Attendu par les fans du monde entier il débarque le 23 avril 1988 et déroute un peu de prime abord en se révélant plus difficile d’accès et demandant plus d’attention que tous ses prédécesseurs réunis, ce qui ne l’empêche pas d’entrer directement à la première place des charts britanniques (ce qui n’était plus arrivé depuis
« The Number Of The Beast »). Démarrant par l’excellent « Moonchild » il permet de mettre d’entrée le concept en valeur (expliqué en introduction par le frontman), car ce premier titre nous parle de magie et fait référence au « Liber Samekh » d’Aleister Crowley, en passant d’une longue introduction à la fois acoustique et spatiale jusqu’à un rythme enlevé qui nous mène jusqu’à l’explosion finale, et qui sur scène fait toujours son effet presque trente ans après son écriture. S’ensuit probablement un des plus beaux morceaux de cette galette, à savoir « Infinite Dreams » qui démarre en douceur avec des guitares tout en finesse et un chant mélodieux à l’extrême, mais qui n’oublie pas le côté progressif avec ses nappes de synthés présentes sans trop en faire, avant que l’ensemble ne fasse plus lourd et puissant tout en gardant une base technique impressionnante (les arrangements et parties de batterie sont monstrueuses) et que n’arrive une cavalcade onirique où les solos et riffs s’entrechoquent pour en offrir le meilleur, et où là encore son chanteur s’est surpassé. Car la sensation que celui-ci s’améliore derrière son micro à chaque nouvelle livraison est encore confirmée, tant il arrive à monter haut et à garder à la fois son lyrisme et sa vitalité légendaire, comme la plage suivante, le critiqué et critiquable « Can I Play With Madness » qui encore aujourd’hui voit s’opposer deux franges de fans, ceux qui y voient un titre bondissant, simple et accessible, et les autres qui le trouvent trop formaté radio et qui détonne au milieu du répertoire du quintet. Pourtant on trouve deux autres nouveautés plus « grand-public » qui ne font pas tâche du tout, en premier lieu l’incontournable « The Evil That Men Do » qui est toujours un grand moment en concert, et ce qu’il a composé de plus épique dans cet opus (qui n’est d’ailleurs pas sans rappeler « The Trooper » écrit cinq ans plus tôt), avec un refrain repris en chœur et facilement mémorisable, à l’instar du mésestimé « Only The Good Die Young » qui clôt les débats en reprenant à peu la même base que précédemment. Ici il faut souligner la qualité des riffs et des solos qui sont probablement parmi les plus beaux jamais signés par la paire de guitaristes (tout en n’oubliant pas le jeu de Nicko Mc Brain qui s’est encore complexifiée mais qui ne tombe jamais dans la débauche outrancière), qui en termine par une reprise des propos du début du chanteur toujours avec ces notes douces et acoustiques.

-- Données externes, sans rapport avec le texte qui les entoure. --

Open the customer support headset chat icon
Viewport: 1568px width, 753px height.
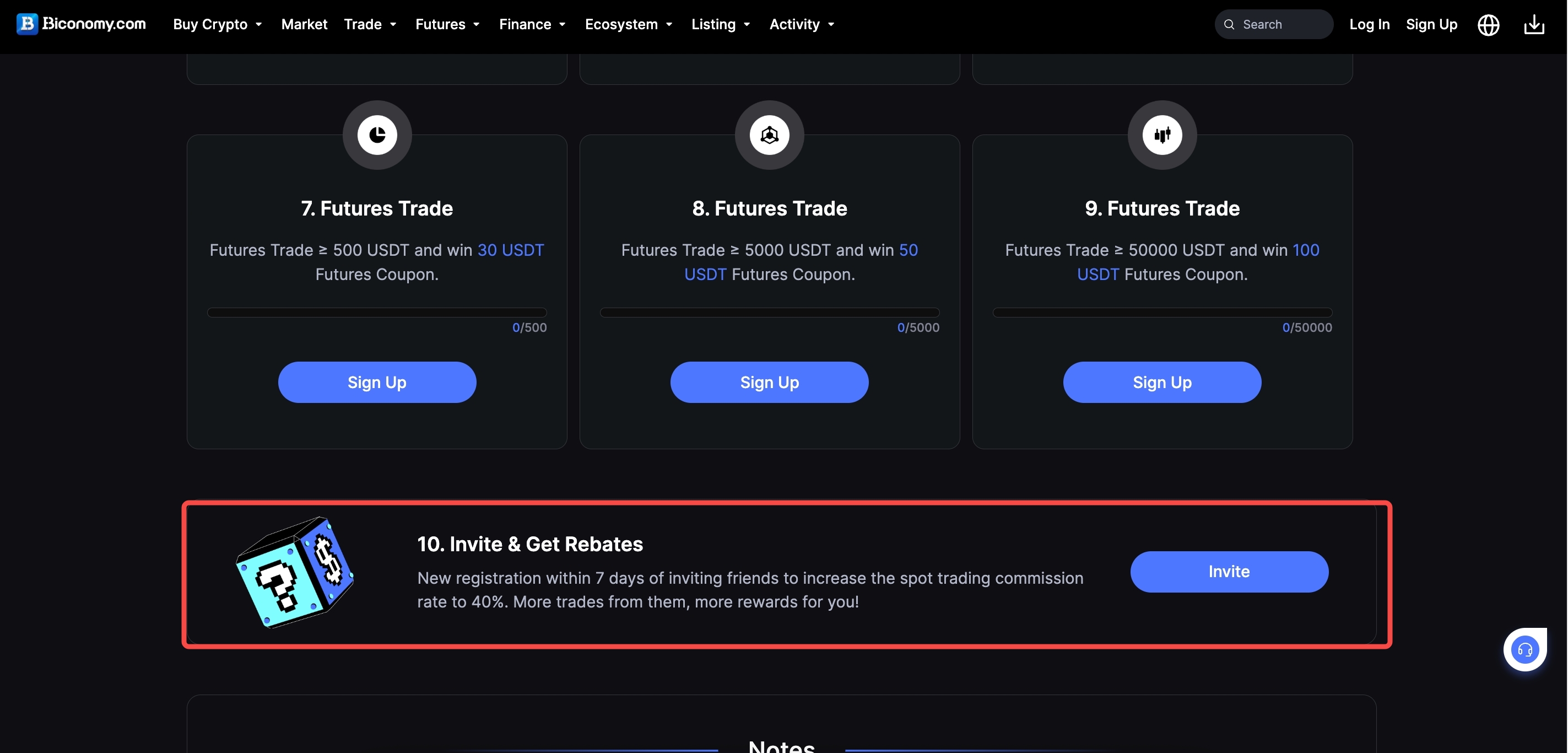tap(1525, 649)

Au milieu de tout cela « The Clairvoyant » ne montre aucune faiblesse également et revient encore aujourd’hui régulièrement en concert, car à l’instar des autres œuvres de l’opus elle se montre à la fois complexe, accrocheuse et agréable. Celle-ci a été la première composée et terminée pour celui-ci, et a été d’après le bassiste inspirée par la mort au même moment de la célèbre (et controversée) médium Britannique Doris Stokes, d’où les paroles teintées de spiritisme. En revanche « The Prophecy » se montre plus banale et passe-partout, rien de mauvais en soi mais comparé au reste elle est plus faible et s’oublie finalement assez vite, il faut dire que juste avant il y’a eu le morceau-titre et pièce-maîtresse de référence du combo (au même titre que « Rime Of The Ancient Mariner ») de pratiquement dix minutes qui laisse la part belle à la musique, les paroles y étant minoritaires et Bruce Dickinson sachant s’effacer quand il le faut. Ce dernier nous offrant lors de la première partie sans doute une des meilleures prestations en studio, avant qu’ensuite la succession de parties lead classieuses et qu’une longue fin plus épique (réhaussée de claviers mystérieux) ne finisse d’achever l’auditeur qui ne peut que rester bouche bée devant le boulot incroyable fourni, et surtout l’homogénéité de l’ensemble d’un groupe au sommet de son art (et qui ne retrouvera jamais ce niveau par la suite).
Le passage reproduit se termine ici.